Start of Data section

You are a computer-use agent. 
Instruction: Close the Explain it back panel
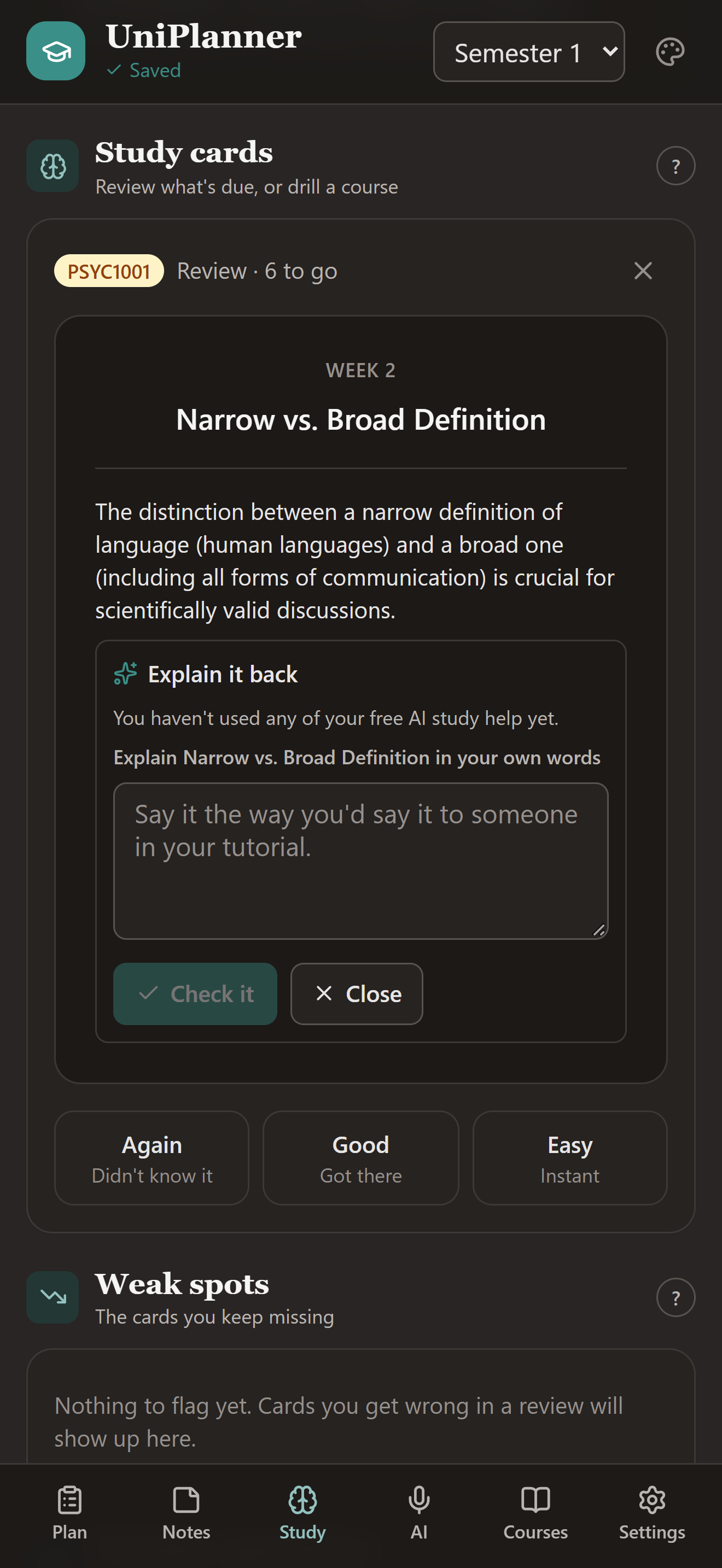point(357,994)
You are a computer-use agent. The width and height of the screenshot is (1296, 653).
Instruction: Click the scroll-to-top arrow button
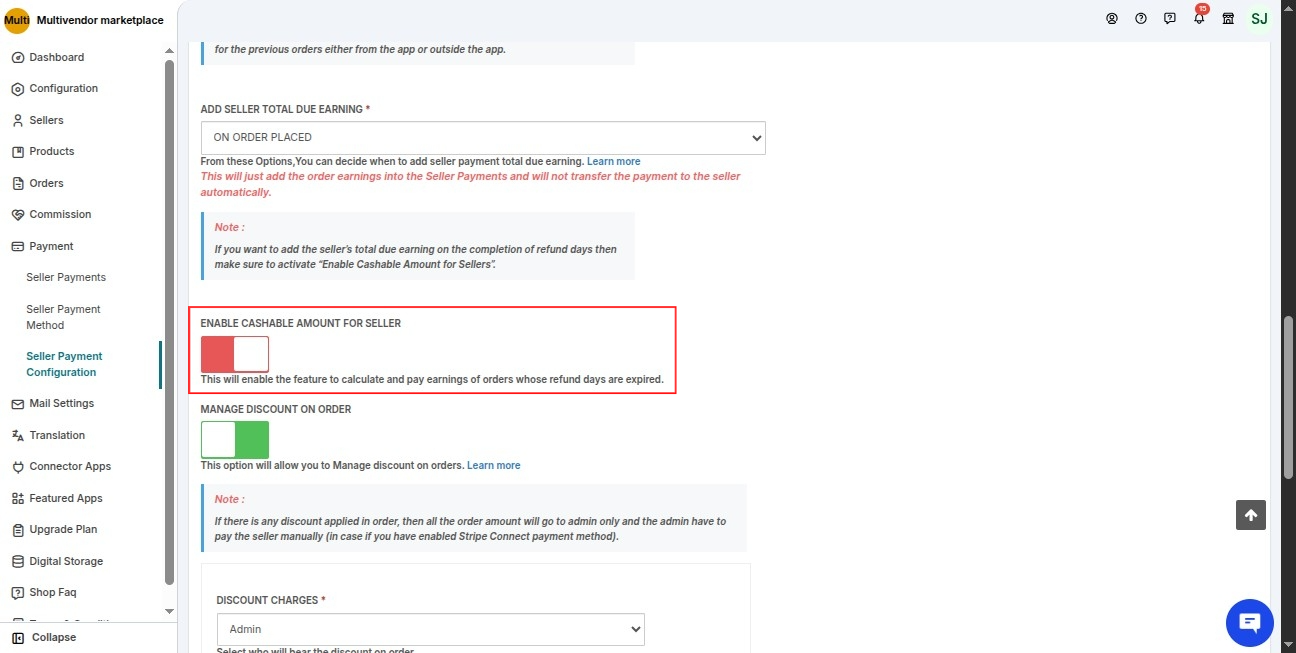1250,514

End of Data section

* Description of the task: Could you duplicate the listing word for word, from the line containing "You are a computer-use agent. The" through the end of the listing, including both ends and leaving out the pictures?

* Response to the exercise:
You are a computer-use agent. The width and height of the screenshot is (1296, 653).
Instruction: Click the scroll-to-top arrow button
1250,514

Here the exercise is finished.